Но этого мало. Поэзия, красота, не только радует его лирными струнами, не только умиротворяет его дух, – она ручается ему за смысл и строй мира, за то, что мир есть именно космос, гармония и порядок. Глубоко проникая в сущность поэзии, Баратынский захотел «жизни даровать согласье лиры». Идеал прекрасных соразмерностей, золотая мера вещей из сферы внутренних впечатлений переносится на всю Вселенную. И на первый взгляд хаотическая, Вселенная отзвуков лиры, – той самой, какую некогда держал Орфей, – начинает сама слагаться в прекрасную соразмерность. Разве могут борьба, противоречие, разлад лежать в необходимой основе такого мироздания, где живет поэзия? Баратынский понимает, что в самой рифме есть нечто мистическое и утешительное: может ли не быть сокровенной гармонии в таком мире, где возможна рифма? Согласная, радостная встреча звуков, мелодичный звон сдружившихся слов, которые за минуту были далеки одно от другого и внезапно сблизились вдохновенной силой, открывшей в них затаенную от века симпатию, – разве это не говорит, что мир есть мера? Покуда в мире звучит рифма, можно довериться ему, ибо рифма – внешний знак глубокой музыкальности бытия. И кто владеет ею, кому она отзывается на зов встревоженной души, тот чувствует, что он прав, что он сказал нечто важное и нужное. Рифма – звучащее проявление и доказательство истины. Греческому поэту или римскому оратору толпа оказывала поддержку своим сочувствием, своим рукоплесканьем, – но поэта современности кто одобрит, кто восхвалит?

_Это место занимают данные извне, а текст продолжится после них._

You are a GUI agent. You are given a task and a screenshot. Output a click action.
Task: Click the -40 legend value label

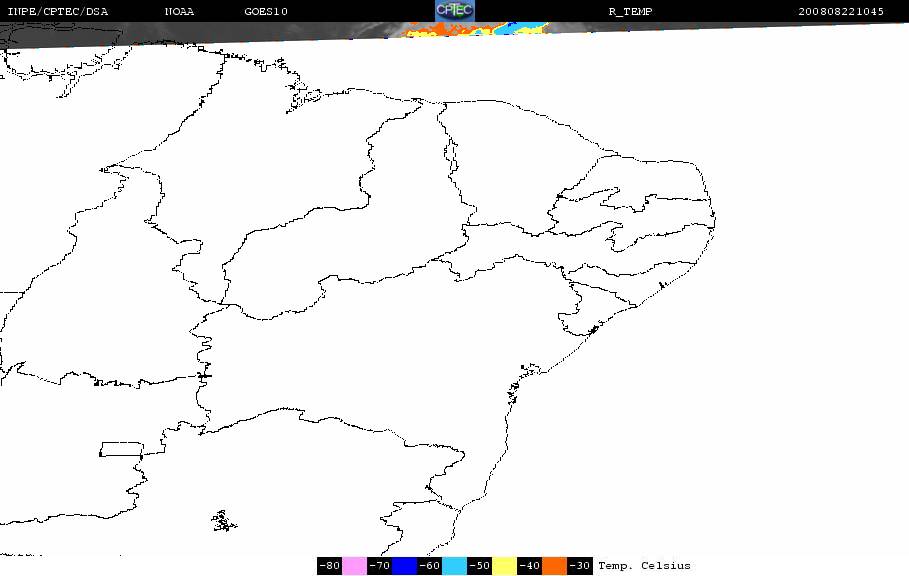click(529, 566)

Так понимает Баратынский поэзию и ее легкокрылую вестницу-рифму. Только они дают смысл и красоту его жизни. Оттого и было ему жутко видеть, что жизнь окружающая беднеет поэзией, что «ребяческие сны» последней исчезают при свете просвещения, спугнутые «общей мечтой», которая «час от часу насущным и полезным отчетливей, бесстыдней занята»130
. Природа, обиженная тем, что человек в суете своих изысканий стал пытать ее «горнилом, весами и мерой», закрыла свои вещие уста и молчит, и больше не кажет своих примет. Мир стал прозаичен. И трагична в нем судьба последнего поэта, который среди рассудочных поет о страсти, о чувстве, о вере: над ним смеются, он от смеющихся хочет уйти в безлюдный край, но проза расселила людей повсюду, и «свет уж праздного вертепа не являет, и на земле уединенья нет». Непраздная, промышленная земля не может быть убежищем поэта, и он уходит к морю. Оно имеет то разительное отличие от земли, что не изменило своего лица с первого дня творения и, не покорившееся человеку, им не опошленное, сохранило свою первозданную космическую картину. Ровесники земли, если бы воскресли, не узнали бы ее, изменившейся от человеческих перестроек, а море – все то же.Поэт пришел к морю, в котором некогда Сафо132
погребла несчастный жар своей отверженной любви, и в этом же море погребает и питомец Аполлона свой отверженный «бесполезный дар». И, быть может, потому, если звуки земли привычны для человеческого слуха, то голос моря приводит человека в смущение.